Violazione Linee Guida Riuso Funzione Pubblica con ParteciPA

Fabio, tutto idealmente giusto ma non e’ la prima norma che descrive scenari idiliaci irrealizzabili.

Nello specifico, direi che e’ del tutto irrealizzabile l’impianto generale dell’idea di riuso nella parte in cui prevede che la p.a. che sviluppa o fa sviluppare un software lo pubblichi poi come opensource e si faccia poi promotrice e leader di una comunità di sviluppo. Non rientra nelle funzioni isituzionali di una publbica amministrazione. Anzi, i piu’ intransigenti dicono che e’ addirittura danno erariale far lavorare un dipendente o comunque un soggetto pagato da una amminsitrazione per un’altra amminsitrazione.
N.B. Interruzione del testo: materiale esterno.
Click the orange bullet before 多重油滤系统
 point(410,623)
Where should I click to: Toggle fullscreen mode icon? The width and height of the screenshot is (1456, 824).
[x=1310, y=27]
Sara’ anacronistico ma c’e’ un fondo di verità.

Inoltre, se scorri il catalogo del riuso, vedi bene che - in pieno ossequio della normativa - molte iniziative di riuso hanno un mantainer che e’ la software house che ha sviluppato il software. Ci si potrebeb chiedere: nella sostanza, al netto della necessità di acquistare una licenza d’uso temporanea o sempiterna, al netto della bellezza estetica di dire “uso un software open”, cosa cambia fra un prodotto a riuso con mantainer una software house privata e un “banale” software SaaS? Quante amministrazioni sono in grado di partecipare attivamente a una comunità di sviluppo, proporre e realizzare modifiche ecc?

Anzi, io posso assicurarti che per la stragrande maggioranza delle p.a. italiane, il riuso e’ una strada impercorribile. Fosse anche solo per doversi procurare in proprio l’infrastruttura (cloud) dove installarla e farla funzionare.